The story unfolds in memoir form, first through the voice of Rose, then eventually alternating with chapters from Ruby. At age 29 when the story begins, they are already the oldest surviving craniopagus twins on record, and their health is deteriorating. The memoir is an attempt to describe their life, and their relationship with one another, before they die. Lansens uses convincingly different voices for Rose and Ruby, without creating a distraction.
The book is at times funny, and very moving. Lansens does an extraordinary job of illustrating their lives and the difficulties they face without making it seem like a freak show.

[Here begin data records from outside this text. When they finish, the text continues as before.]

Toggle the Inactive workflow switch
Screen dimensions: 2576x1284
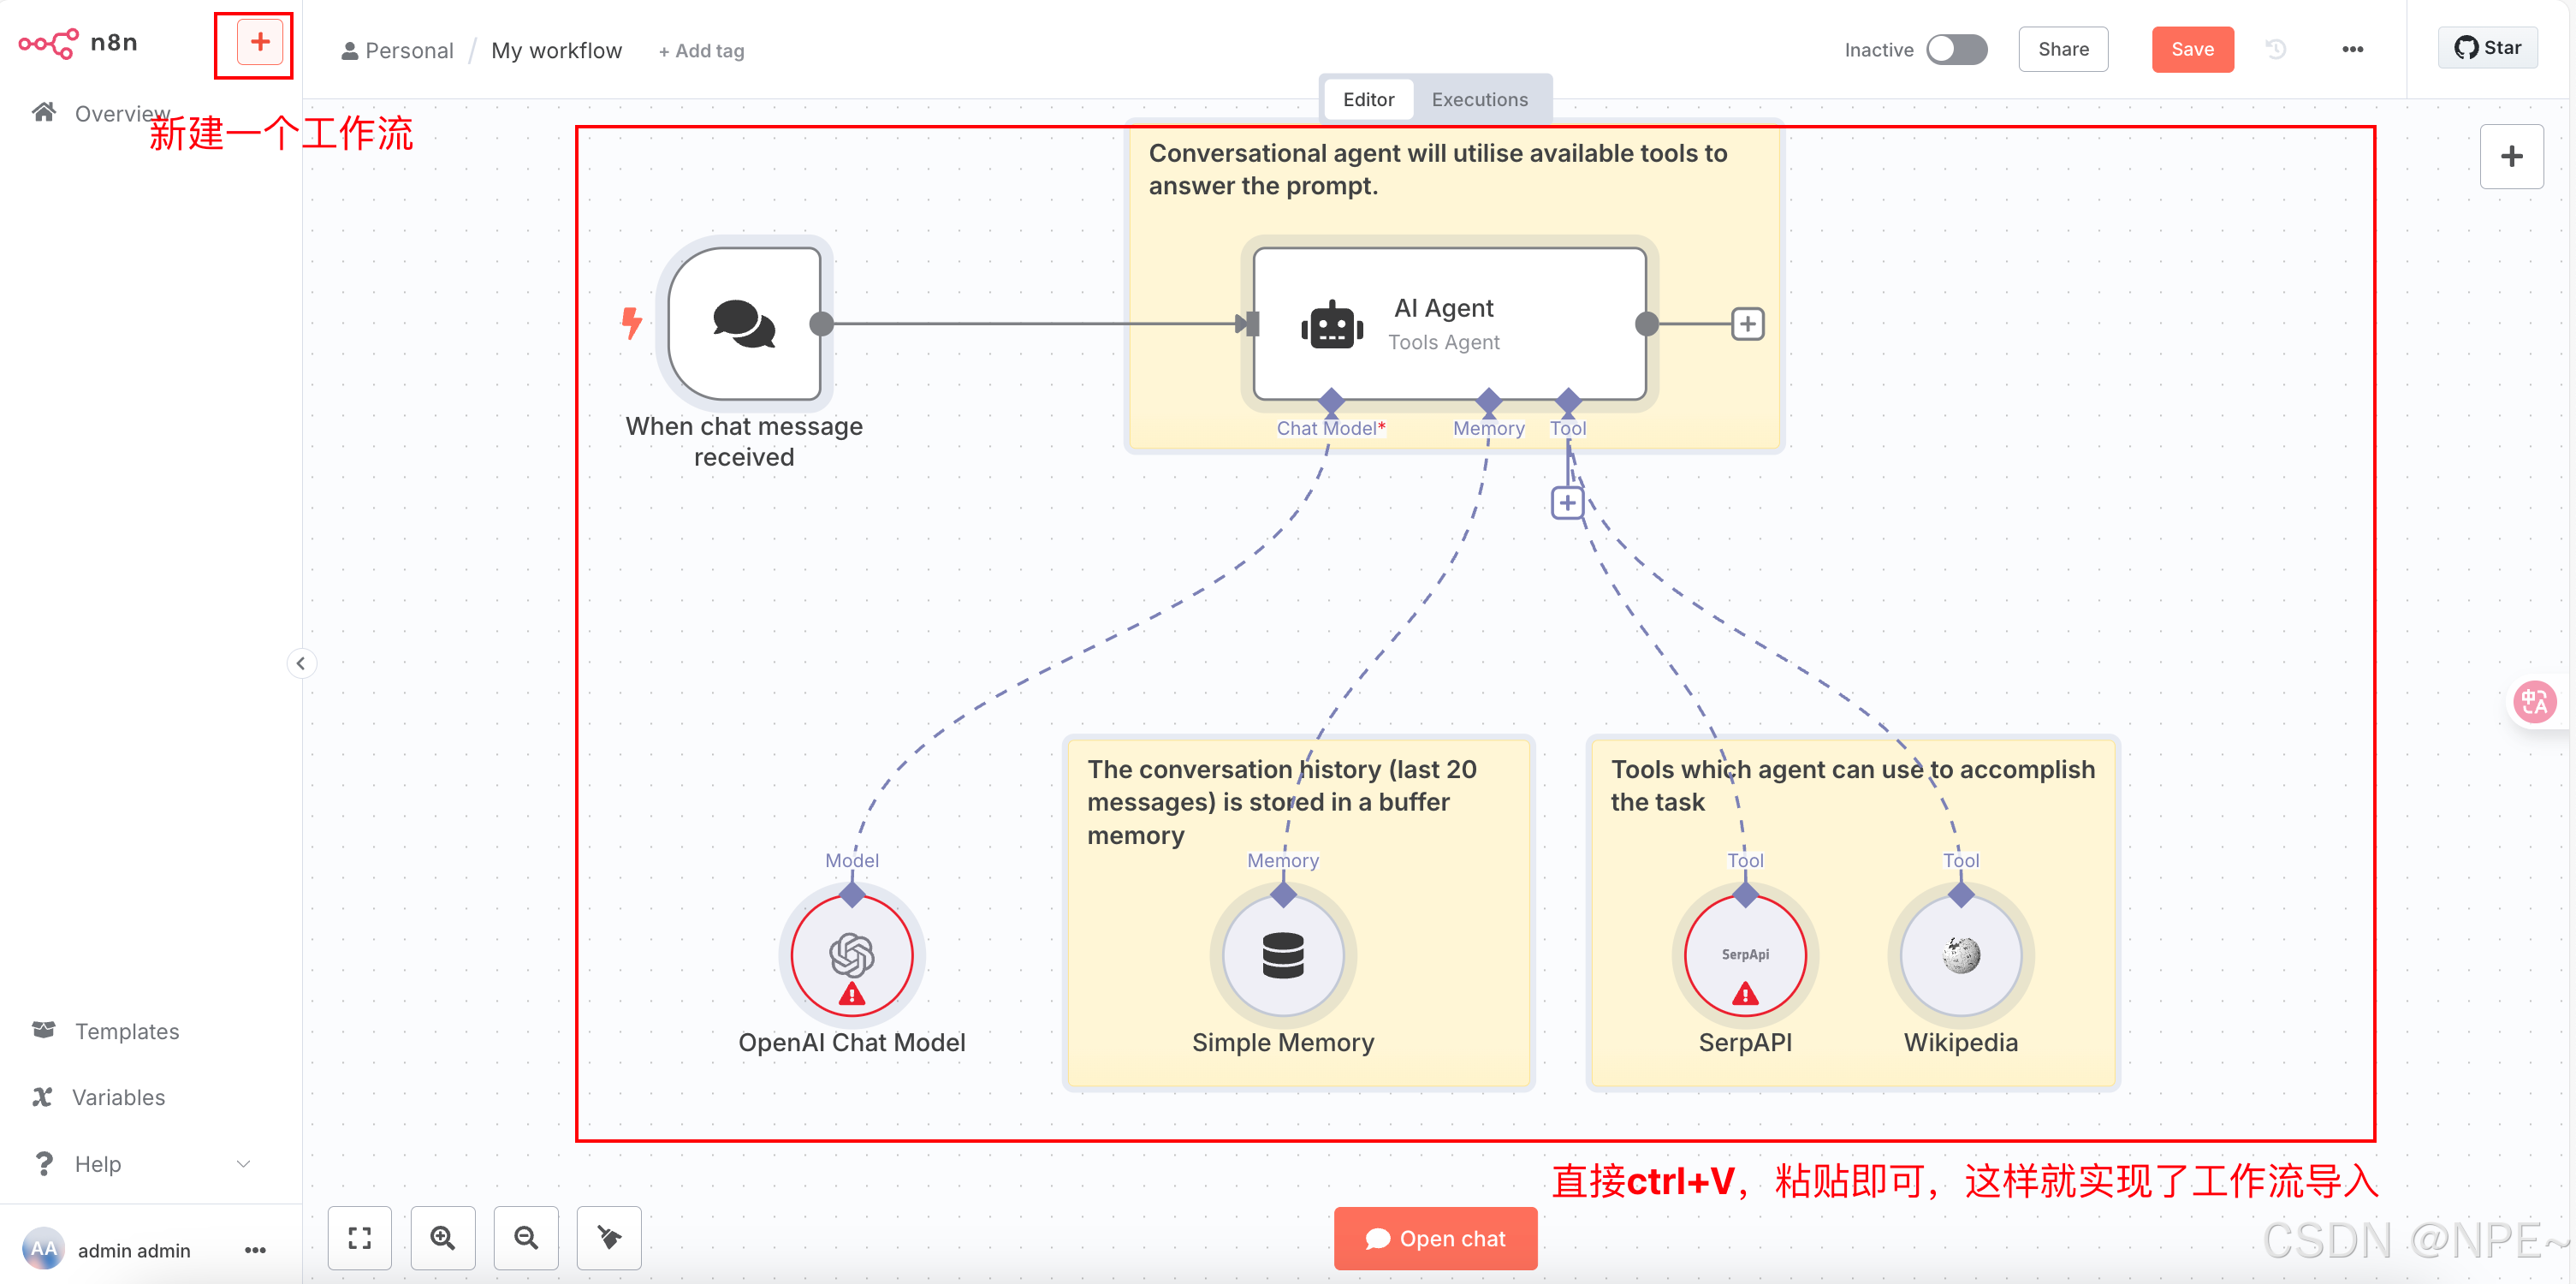click(x=1957, y=49)
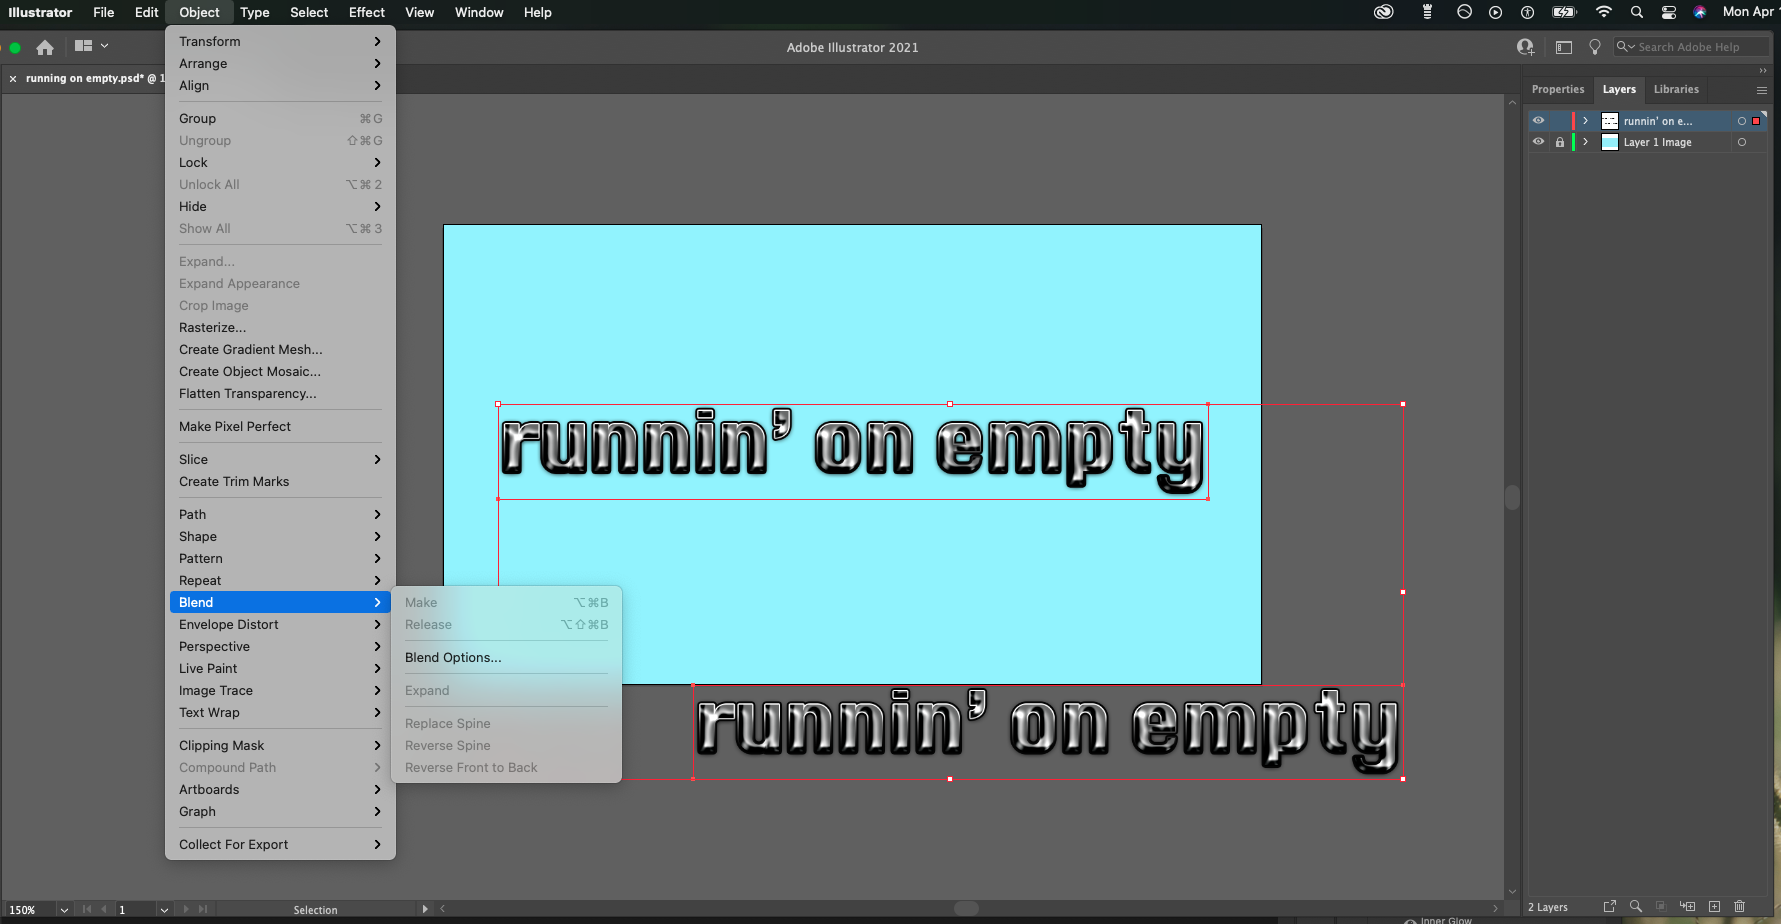
Task: Create a new layer in the Layers panel
Action: click(1714, 907)

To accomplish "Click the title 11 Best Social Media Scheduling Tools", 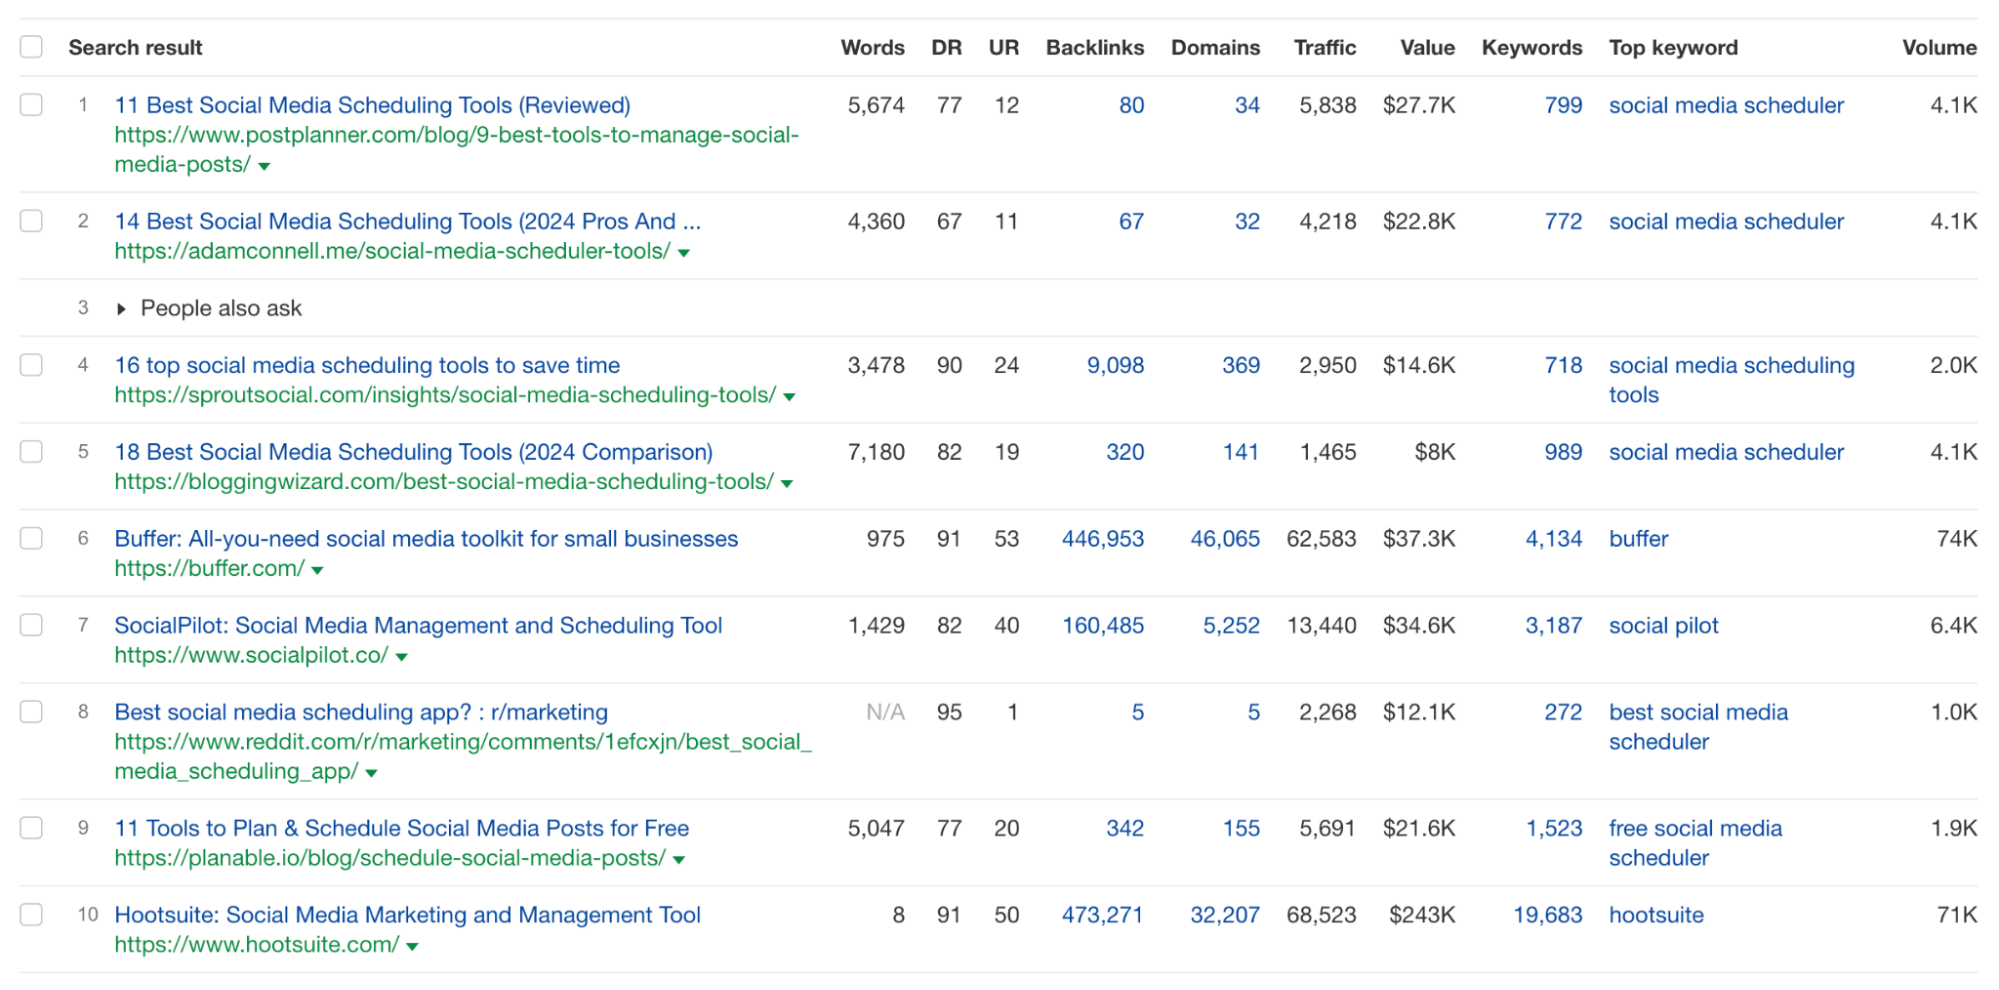I will pyautogui.click(x=371, y=105).
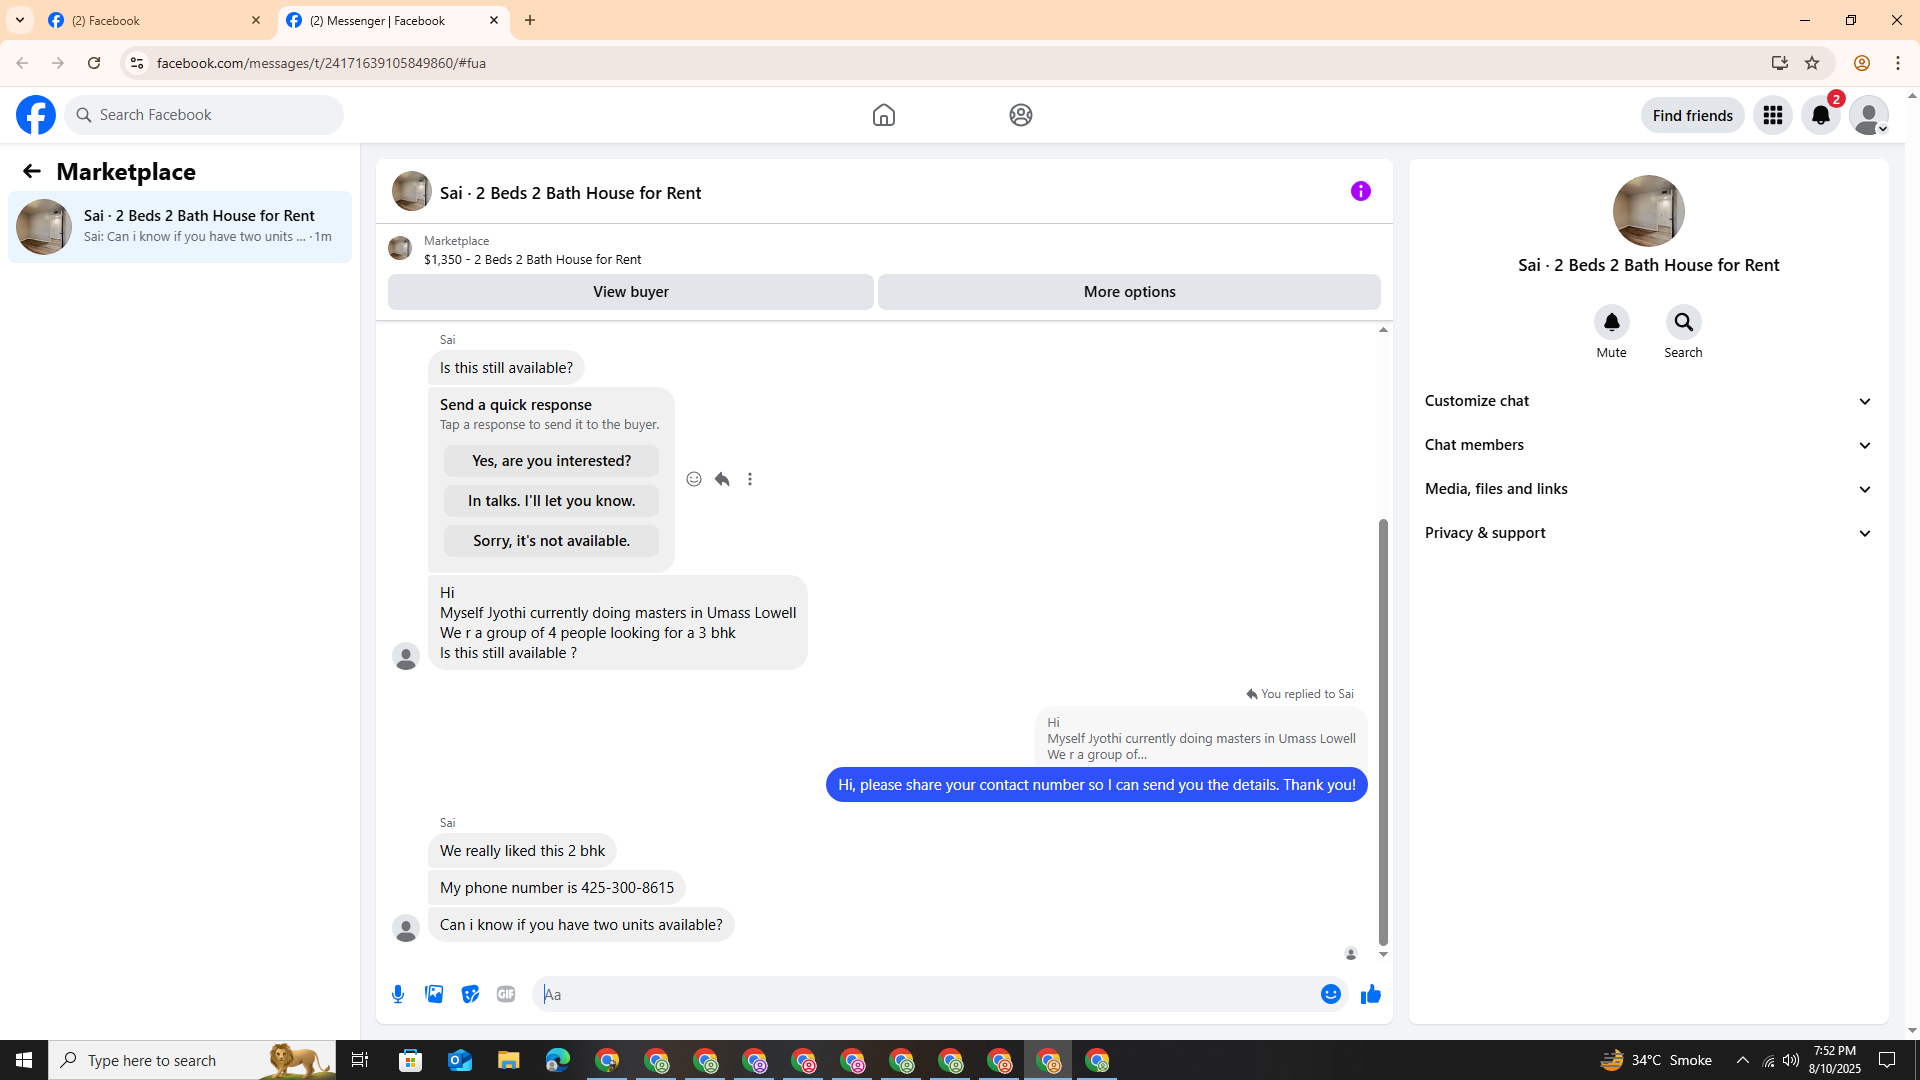Attach a file using the photo icon

434,994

Rose and Ruby are brave, resourceful, stubborn, fearful, vulnerable; in short they are real, individual people. And at its heart, this book is the story of the love that these sisters share for one another. It’s a bond that is both typical of that shared by all sisters, and yet entirely unique.
I have never looked into my sister’s eyes. I have never bathed alone. I have never stood in the grass at night and raised my arms to a beguiling moon….I’ve never climbed a tree. Or faded into a crowd. So many things I’ve never done, but oh, how I’ve been loved. And, if such things were to be, I’d live a thousands lives as me, to be loved so exponentially.Really interesting, really good. Read it.